I also now mostly access social media via my mobile using apps. So would not be as likely to use my work desktop for Facebook it would be more for reading through content.
I think it would make me nervous to have two different Facebook accounts. I wouldn’t necessarily want work colleagues or associates to add me as ‘personal’ friend which they may be encouraged to do. Does this mean that there are now more ‘blurred lines’ between your professional and personal existence
The way the ‘Facebook Messenger’ app is forcing users to install it to read private messages makes me more inclined to keep away from using Facebook at all. I’m becoming more aware of how Facebook are using my data and wouldn’t want that added aspect of them knowing about my work life.
Adding to opinion on the news, Sarah Weller, managing director at enterprise app agency Mubaloo London, told us: It is understandable that Facebook would move into this direction, but the question is whether peoples perception of the brand enables them to think of Facebook in this different context Or if the need is even there
“The immediate reaction from employees in the office falls into three categories: Why when we have LinkedIn, Google Drive and Slack. I wouldnt trust Facebook with my work data. Id rather keep them separate.
The rumours indicate Facebook at Work could go beyond just connections, to offer Google Drive-like functionality or Slack-like internal communication.

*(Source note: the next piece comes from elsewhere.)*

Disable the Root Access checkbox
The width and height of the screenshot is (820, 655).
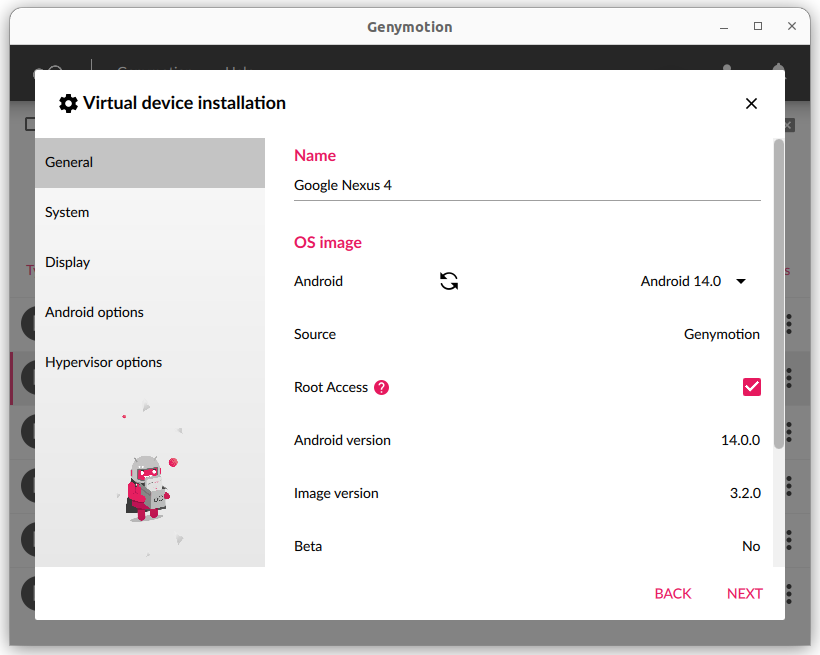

This is a really positive step because as we all know, collaborative working is becoming more and more essential and therefore this is a positive. The problem is that many companies and employees love Slack and Google Drivefor internal communication and collaboration.
This may be a great tool that Facebook employees use internally, but the question remains as to whether people outside of Facebook would find it useful. By launching this, Facebook would be trying to enter markets which has established players. If it can deliver a truly brilliant user experience and has enough of a compelling use case, maybe it can do that. At the moment, it’s just hard to see what gap it would fill in the market.”